(Collected data)
Start of Block

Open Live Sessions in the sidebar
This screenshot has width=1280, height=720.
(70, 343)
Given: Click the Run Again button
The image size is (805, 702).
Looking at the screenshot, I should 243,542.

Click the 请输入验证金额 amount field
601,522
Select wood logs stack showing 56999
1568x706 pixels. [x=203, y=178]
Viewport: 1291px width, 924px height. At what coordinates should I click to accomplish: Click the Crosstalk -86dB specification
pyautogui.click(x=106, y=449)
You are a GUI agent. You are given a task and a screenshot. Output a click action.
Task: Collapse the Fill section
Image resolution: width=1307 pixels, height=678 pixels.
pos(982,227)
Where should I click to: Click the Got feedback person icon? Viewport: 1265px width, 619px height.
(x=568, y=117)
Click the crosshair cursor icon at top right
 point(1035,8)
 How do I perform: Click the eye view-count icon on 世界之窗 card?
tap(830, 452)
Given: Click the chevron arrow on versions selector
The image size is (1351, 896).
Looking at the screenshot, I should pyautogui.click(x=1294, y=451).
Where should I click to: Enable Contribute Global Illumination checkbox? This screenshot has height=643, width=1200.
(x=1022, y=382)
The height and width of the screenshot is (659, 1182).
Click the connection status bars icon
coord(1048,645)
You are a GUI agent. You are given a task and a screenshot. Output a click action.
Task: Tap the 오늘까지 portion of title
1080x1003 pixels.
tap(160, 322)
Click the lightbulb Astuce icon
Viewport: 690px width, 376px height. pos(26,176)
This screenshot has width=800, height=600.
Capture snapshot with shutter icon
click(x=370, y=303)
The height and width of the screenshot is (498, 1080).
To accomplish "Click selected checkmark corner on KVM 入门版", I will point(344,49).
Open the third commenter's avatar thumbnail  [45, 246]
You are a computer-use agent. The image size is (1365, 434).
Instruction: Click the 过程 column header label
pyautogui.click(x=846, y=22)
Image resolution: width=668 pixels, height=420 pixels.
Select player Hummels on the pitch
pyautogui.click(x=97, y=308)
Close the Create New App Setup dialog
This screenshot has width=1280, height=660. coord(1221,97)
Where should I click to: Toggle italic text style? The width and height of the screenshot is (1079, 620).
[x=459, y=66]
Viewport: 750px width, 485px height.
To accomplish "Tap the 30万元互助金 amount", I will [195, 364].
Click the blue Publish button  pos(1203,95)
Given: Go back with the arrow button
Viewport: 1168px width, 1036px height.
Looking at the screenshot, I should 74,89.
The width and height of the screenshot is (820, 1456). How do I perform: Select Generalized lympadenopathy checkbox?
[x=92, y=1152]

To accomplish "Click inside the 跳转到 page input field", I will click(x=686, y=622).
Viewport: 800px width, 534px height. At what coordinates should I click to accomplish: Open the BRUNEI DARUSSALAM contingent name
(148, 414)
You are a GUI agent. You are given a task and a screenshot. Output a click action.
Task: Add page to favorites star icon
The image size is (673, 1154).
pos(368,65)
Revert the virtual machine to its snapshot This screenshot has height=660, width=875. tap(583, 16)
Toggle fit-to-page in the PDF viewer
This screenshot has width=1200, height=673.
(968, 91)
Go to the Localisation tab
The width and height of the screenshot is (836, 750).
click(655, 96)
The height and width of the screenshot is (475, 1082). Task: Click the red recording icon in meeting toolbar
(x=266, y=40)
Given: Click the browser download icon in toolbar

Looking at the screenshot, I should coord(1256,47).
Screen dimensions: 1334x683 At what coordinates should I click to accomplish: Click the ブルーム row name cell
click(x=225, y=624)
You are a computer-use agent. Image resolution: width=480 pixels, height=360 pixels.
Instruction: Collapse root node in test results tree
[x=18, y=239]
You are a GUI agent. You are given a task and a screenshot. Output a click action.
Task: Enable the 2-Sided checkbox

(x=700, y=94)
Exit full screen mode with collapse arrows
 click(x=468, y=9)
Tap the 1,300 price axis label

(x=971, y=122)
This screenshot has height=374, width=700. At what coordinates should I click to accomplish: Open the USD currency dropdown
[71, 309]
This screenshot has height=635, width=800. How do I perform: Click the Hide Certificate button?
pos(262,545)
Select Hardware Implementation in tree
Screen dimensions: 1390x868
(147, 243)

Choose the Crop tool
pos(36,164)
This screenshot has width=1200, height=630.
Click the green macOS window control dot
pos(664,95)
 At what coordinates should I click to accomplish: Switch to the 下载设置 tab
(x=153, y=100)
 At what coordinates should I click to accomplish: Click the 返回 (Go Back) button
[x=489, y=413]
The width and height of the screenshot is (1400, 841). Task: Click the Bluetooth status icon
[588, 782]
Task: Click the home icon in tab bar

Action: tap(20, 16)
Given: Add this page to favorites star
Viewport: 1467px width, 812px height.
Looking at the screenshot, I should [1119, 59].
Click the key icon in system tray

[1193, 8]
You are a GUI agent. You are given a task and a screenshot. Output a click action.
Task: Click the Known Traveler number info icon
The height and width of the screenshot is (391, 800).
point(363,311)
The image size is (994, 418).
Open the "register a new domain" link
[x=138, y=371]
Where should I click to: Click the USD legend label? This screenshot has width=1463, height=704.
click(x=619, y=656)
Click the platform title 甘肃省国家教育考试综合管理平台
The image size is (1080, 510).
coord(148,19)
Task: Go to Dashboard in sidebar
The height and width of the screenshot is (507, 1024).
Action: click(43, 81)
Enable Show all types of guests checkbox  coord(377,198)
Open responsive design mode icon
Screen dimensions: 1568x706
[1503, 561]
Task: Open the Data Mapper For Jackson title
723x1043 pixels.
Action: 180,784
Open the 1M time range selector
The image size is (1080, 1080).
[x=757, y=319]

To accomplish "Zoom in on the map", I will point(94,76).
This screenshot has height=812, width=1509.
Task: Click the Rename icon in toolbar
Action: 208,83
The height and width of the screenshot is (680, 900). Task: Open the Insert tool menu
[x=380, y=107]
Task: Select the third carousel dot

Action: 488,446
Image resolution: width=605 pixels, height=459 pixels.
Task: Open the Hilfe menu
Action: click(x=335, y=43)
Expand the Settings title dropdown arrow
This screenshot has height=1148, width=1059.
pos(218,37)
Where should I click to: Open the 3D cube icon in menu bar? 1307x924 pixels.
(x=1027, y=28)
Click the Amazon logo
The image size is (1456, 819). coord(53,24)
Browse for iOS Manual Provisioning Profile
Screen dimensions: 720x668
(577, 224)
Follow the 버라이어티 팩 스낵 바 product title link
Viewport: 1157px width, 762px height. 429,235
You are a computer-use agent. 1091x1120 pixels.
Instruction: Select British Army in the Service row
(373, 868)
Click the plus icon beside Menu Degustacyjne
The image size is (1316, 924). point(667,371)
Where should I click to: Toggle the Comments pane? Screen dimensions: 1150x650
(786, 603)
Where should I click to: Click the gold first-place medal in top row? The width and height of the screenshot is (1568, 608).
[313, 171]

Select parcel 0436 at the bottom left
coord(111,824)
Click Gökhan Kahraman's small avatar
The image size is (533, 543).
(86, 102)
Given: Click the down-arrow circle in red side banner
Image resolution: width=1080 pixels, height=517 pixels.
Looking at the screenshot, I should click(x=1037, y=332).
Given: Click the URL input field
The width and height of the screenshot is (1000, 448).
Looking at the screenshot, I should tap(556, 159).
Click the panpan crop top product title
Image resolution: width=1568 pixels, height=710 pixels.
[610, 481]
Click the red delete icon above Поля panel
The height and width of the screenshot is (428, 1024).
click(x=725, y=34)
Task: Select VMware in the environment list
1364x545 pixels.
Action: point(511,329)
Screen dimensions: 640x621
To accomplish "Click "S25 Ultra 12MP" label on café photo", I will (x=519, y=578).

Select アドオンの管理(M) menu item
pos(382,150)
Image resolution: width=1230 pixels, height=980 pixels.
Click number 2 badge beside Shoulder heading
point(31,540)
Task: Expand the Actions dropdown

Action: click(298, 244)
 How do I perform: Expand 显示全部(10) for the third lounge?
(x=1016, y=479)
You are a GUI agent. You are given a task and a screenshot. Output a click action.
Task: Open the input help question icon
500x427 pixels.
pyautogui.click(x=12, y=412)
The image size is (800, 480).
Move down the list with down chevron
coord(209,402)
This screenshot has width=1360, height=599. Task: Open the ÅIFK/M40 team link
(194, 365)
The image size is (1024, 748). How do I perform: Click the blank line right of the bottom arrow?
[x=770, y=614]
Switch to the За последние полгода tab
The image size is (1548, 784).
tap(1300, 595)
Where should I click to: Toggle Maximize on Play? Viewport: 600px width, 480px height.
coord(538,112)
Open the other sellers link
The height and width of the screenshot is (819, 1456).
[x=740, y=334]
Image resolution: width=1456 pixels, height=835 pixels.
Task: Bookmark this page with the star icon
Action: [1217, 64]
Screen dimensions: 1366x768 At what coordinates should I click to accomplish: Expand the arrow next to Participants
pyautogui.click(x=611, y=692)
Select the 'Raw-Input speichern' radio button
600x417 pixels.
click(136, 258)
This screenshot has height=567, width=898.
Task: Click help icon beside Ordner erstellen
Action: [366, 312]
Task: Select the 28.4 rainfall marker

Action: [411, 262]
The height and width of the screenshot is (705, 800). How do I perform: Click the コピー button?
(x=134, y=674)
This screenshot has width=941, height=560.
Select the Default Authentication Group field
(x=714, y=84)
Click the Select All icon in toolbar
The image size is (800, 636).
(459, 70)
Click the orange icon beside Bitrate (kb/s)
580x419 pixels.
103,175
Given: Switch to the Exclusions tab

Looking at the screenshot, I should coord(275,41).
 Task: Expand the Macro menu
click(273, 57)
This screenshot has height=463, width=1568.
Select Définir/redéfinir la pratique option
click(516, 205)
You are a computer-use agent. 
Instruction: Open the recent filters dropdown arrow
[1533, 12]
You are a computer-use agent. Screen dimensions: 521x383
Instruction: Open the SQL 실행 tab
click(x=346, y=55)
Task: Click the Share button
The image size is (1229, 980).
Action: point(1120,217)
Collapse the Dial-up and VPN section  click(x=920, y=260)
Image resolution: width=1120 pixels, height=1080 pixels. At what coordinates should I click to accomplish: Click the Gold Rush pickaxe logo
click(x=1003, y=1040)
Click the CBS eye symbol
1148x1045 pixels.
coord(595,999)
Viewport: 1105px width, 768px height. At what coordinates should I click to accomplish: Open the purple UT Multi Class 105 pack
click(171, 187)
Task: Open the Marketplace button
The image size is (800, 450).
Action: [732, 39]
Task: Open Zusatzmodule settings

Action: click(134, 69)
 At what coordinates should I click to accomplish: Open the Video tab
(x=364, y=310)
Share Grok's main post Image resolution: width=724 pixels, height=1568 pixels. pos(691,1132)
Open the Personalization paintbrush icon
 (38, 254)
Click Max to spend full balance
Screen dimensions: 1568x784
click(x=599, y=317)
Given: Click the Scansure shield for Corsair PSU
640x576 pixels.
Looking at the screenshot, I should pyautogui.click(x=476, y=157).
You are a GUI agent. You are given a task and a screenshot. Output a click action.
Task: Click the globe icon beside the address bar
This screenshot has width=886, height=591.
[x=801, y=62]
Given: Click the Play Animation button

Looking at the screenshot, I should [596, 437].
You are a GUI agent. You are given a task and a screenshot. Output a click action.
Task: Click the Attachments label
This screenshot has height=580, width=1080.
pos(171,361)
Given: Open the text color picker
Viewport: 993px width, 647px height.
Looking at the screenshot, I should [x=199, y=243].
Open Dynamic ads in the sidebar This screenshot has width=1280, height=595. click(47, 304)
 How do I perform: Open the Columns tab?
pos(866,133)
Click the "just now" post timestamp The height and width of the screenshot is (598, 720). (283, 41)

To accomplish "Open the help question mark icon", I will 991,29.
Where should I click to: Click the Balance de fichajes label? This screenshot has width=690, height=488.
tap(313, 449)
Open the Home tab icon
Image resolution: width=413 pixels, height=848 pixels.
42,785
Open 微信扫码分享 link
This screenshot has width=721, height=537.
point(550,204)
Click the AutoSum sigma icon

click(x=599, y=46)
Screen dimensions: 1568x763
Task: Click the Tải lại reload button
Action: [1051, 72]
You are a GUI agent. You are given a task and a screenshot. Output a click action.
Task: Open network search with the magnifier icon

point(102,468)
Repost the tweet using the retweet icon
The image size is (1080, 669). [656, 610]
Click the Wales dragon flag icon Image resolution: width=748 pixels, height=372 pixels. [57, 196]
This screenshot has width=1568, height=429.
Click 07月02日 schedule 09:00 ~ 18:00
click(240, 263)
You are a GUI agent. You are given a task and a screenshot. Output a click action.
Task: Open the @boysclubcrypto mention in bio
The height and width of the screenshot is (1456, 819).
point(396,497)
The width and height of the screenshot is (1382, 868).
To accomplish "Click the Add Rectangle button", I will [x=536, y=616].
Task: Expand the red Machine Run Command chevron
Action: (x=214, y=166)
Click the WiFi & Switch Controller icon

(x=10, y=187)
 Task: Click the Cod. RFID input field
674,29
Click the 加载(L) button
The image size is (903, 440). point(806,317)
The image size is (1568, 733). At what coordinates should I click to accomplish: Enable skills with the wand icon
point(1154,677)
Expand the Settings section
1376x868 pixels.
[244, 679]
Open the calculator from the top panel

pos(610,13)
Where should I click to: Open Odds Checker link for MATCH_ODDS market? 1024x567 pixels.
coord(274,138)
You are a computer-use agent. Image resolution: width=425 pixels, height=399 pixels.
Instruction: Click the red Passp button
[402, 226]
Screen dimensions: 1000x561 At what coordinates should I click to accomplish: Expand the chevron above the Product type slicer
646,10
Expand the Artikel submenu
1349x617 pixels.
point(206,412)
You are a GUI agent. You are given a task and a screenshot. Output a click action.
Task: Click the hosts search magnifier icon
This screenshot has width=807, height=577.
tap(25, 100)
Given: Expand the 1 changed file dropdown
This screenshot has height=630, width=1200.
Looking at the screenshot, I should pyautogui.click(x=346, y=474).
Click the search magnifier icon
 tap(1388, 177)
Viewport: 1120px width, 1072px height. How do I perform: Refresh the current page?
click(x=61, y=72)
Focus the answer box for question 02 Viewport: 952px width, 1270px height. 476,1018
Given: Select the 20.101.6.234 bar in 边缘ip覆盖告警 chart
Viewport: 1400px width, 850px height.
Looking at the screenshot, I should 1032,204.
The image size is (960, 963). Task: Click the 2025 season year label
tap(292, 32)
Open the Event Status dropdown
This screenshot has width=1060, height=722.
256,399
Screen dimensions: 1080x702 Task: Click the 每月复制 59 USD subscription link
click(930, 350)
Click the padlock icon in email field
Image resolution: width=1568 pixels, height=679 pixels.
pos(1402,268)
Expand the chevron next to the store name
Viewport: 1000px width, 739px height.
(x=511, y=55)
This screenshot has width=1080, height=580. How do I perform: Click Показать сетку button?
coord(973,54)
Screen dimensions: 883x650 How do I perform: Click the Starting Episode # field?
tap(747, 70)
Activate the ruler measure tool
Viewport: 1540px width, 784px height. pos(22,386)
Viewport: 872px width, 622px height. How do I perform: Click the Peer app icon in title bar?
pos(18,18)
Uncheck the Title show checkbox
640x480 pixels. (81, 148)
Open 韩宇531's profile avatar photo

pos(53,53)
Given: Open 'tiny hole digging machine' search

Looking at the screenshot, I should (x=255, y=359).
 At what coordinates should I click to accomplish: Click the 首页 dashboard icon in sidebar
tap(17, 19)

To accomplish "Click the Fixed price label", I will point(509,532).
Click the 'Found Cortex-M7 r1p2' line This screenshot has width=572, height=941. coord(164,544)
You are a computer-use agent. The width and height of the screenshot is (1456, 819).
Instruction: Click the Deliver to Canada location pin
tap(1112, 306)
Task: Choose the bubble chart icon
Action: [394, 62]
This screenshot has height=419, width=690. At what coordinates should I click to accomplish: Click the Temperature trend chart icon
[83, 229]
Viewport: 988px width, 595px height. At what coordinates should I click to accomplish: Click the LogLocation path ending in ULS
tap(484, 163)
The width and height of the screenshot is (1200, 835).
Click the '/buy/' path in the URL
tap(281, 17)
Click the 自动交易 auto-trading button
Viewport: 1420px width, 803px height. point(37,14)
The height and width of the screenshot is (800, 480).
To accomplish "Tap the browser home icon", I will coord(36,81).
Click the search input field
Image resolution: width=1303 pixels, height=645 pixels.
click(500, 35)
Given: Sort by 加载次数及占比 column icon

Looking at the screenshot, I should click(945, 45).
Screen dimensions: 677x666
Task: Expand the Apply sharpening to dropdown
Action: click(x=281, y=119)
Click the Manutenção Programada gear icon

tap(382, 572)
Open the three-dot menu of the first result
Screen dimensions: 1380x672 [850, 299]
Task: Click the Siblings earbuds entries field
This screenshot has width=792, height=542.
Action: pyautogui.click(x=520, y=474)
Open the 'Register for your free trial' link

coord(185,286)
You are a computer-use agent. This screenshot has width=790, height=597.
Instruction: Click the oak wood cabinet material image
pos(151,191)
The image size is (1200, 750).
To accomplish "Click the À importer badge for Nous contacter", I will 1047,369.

End of Block

WHAT THE TASK REQUIRES. The lines that mention the word "question" should be pulled from the records above.

SOLUTION TO THE EXERCISE.
Task: Open the input help question icon
To accomplish "Open the help question mark icon", I will 991,29.
Focus the answer box for question 02 Viewport: 952px width, 1270px height. 476,1018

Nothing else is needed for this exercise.